LogoSkills

ClickHouse Backend Rules

Rules to prevent bugs during ClickHouse backend development.

Rules to prevent bugs during ClickHouse backend development.

Type Safety Rules#

scalar() Method Type Casting#

Problem: The ClickHouse scalar<double>() method returns int when the value is 0.

// ❌ WRONG: Returns int(0) when value is 0 → type error
final avgTime = await client.scalar<double>(
  'SELECT avg(reading_time) FROM ...',
);  // Returns int(0) when result is 0 → double cast fails!

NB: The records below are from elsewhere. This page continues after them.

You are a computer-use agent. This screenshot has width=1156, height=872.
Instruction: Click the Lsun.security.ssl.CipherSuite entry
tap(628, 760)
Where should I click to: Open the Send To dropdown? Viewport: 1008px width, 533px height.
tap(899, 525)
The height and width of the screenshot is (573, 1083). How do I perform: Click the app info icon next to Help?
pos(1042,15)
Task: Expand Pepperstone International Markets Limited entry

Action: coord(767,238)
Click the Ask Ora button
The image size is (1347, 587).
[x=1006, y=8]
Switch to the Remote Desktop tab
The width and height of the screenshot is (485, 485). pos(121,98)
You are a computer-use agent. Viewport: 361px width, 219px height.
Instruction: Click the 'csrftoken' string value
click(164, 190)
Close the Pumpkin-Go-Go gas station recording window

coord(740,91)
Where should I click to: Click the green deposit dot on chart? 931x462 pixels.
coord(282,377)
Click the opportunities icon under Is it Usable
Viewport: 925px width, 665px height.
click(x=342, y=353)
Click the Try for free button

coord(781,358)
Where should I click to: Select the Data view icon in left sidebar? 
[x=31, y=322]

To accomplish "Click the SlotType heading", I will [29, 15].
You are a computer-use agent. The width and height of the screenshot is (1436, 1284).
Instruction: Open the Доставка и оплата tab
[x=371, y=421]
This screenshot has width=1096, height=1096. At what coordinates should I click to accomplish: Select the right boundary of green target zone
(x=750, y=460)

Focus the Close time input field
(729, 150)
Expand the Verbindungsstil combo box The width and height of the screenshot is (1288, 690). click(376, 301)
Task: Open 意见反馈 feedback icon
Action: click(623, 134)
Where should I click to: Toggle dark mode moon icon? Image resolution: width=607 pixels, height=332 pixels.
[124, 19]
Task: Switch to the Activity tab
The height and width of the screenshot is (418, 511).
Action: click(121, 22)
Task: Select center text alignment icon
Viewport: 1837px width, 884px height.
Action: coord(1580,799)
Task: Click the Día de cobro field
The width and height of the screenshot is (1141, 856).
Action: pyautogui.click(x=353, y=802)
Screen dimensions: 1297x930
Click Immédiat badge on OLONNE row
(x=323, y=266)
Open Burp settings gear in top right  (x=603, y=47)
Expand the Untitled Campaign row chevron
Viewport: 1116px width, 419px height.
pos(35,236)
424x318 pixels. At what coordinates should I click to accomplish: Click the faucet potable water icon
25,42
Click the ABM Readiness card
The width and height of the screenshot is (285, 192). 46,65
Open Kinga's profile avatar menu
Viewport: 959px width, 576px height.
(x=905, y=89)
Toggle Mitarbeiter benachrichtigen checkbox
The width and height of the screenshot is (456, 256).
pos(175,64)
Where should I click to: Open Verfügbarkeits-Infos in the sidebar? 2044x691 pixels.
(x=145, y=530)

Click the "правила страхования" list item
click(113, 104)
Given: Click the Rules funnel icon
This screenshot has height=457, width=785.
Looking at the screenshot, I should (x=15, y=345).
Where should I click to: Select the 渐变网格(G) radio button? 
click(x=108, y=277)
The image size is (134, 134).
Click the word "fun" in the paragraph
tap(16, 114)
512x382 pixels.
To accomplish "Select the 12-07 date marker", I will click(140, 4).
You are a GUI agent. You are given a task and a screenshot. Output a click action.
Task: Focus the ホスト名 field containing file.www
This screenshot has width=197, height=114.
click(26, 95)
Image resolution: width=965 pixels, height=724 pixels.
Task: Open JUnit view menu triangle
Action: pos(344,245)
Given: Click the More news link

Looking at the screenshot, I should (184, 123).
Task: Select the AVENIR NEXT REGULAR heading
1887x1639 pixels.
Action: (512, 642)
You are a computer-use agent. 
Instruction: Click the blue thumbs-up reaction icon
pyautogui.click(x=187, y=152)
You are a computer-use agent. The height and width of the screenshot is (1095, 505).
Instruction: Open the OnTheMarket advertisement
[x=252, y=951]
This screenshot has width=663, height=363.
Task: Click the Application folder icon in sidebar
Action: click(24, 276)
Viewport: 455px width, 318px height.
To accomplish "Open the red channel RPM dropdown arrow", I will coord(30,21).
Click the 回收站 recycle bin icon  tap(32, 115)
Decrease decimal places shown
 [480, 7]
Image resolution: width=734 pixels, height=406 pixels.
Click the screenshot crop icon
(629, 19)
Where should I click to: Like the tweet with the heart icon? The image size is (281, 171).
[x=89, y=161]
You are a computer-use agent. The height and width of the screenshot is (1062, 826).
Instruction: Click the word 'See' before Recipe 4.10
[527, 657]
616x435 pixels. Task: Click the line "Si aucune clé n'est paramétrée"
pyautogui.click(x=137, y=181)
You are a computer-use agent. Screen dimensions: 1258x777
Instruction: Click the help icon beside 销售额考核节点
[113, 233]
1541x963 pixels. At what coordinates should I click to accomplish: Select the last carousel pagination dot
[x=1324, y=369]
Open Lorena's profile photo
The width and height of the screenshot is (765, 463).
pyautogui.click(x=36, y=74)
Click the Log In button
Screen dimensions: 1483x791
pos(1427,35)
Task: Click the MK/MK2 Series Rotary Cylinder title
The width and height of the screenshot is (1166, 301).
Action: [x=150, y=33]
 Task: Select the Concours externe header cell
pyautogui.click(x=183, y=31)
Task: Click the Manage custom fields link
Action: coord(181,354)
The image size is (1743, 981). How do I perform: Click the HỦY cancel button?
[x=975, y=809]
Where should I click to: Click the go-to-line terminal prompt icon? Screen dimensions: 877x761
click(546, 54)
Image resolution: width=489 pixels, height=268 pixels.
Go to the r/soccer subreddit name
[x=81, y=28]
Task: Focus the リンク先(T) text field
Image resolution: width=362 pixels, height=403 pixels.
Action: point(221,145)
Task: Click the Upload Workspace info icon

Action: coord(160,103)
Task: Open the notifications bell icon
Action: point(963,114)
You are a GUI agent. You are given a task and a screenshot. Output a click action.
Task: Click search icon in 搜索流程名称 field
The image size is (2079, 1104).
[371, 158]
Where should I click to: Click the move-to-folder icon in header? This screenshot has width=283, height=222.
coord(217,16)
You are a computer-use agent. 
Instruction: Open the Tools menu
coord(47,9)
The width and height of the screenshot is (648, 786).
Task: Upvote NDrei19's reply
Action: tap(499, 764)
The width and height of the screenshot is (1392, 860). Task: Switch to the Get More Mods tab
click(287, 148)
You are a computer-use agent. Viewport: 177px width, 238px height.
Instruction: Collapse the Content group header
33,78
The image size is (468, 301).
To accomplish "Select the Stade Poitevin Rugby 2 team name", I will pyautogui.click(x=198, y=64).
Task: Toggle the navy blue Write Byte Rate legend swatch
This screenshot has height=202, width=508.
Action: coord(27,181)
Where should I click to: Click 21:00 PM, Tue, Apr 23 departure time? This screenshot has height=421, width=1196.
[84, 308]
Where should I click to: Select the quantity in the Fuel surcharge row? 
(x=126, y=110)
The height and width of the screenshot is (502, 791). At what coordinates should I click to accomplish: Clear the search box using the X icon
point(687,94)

// ✅ CORRECT: Receive as num and convert with toDouble()
final avgTimeRaw = await client.scalar<num>(
  'SELECT avg(reading_time) FROM ...',
);
final avgTime = avgTimeRaw?.toDouble() ?? 0.0;
// See analytics_service.dart
double _toDouble(Object? value) {
  if (value == null) return 0;
  if (value is double) return value;
  if (value is int) return value.toDouble();
  if (value is num) return value.toDouble();
  return 0;
}

// Usage
final result = await client.scalar<num>('SELECT sum(amount) FROM ...');
final amount = _toDouble(result);

Row Data Processing#

// ❌ WRONG: Direct casting
final rows = await client.select('SELECT value FROM ...');
final value = rows.first['value'] as double;  // Could be int!

// ✅ CORRECT: Use helper function
final rows = await client.select('SELECT value FROM ...');
final value = _toDouble(rows.first['value']);

CDC Data Flow Rules#

Verify Data Storage and Query Table Match#

Problem: Data will not be visible if the storage table and query table are different.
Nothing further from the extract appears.